Détroit de Gibraltar : le projet de tunnel relancé

Les sociétés publiques espagnole SECEG et marocaine SNED ont chargé, en septembre 2006, un consortium de quatre entreprises de mettre sur pied un nouveau projet de liaison ferroviaire sous-marine entre les deux pays.

Selon l’ingénieur suisse Giovanni Lombardi, spécialisé dans les grands ouvrages et auteur notamment du tunnel suisse du Gothard long de 17 kilomètres, ce pré-projet reprend en fait un projet déjà mis au point en 1996 puis abandonné.

L’ouvrage aurait une longueur totale de 38,7 kilomètres, dont 28 kilomètres sous la mer, et passerait en son milieu à 400 mètres sous le niveau de la mer.
Il s’agirait d’un tunnel exclusivement ferroviaire, car un ouvrage ouvert au trafic de véhicules présenterait trop de risques d’accidents et serait difficile à ventiler en raison de sa longueur, explique l’ingénieur suisse.

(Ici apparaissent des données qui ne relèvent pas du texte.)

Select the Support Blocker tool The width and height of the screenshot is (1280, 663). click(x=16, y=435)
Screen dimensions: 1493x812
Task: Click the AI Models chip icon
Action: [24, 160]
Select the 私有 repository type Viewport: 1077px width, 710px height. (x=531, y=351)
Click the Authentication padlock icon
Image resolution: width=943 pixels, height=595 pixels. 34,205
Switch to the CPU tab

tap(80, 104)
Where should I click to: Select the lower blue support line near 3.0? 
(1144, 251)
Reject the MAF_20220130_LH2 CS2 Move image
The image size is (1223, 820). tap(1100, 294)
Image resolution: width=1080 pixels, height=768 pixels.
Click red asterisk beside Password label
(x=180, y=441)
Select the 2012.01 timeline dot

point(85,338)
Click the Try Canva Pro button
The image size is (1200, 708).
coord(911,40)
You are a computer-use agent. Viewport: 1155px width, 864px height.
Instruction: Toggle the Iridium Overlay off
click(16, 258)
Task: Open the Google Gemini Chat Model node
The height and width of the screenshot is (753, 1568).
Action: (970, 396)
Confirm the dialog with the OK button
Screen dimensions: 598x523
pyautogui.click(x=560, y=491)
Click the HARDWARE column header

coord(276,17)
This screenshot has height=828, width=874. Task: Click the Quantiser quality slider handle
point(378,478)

Les quatre entreprises chargées d’étudier le dossier –Typsa (Espagne), Ingema (Maroc), Geodata (Italie) et l’entreprise suisse de M. Lombardi– disposent d’un an pour remettre un pré-projet actualisé.

M. Lombardi précise que le coût d’un tel ouvrage avait été estimé à quatre ou cinq milliards d’euros, il y a dix ans. Il faudrait aujourd’hui réévaluer le coût en tenant compte de l’inflation et des surcoûts liés aux nouvelles normes de sécurité, précise l’ingénieur.

Angel Fernandez-Aller, ingénieur pour la société espagnole Typsa également cité par El Pais, indique pour sa part que le tunnel pourrait entrer en service à horizon 2025, mais que tout dépend de la volonté politique.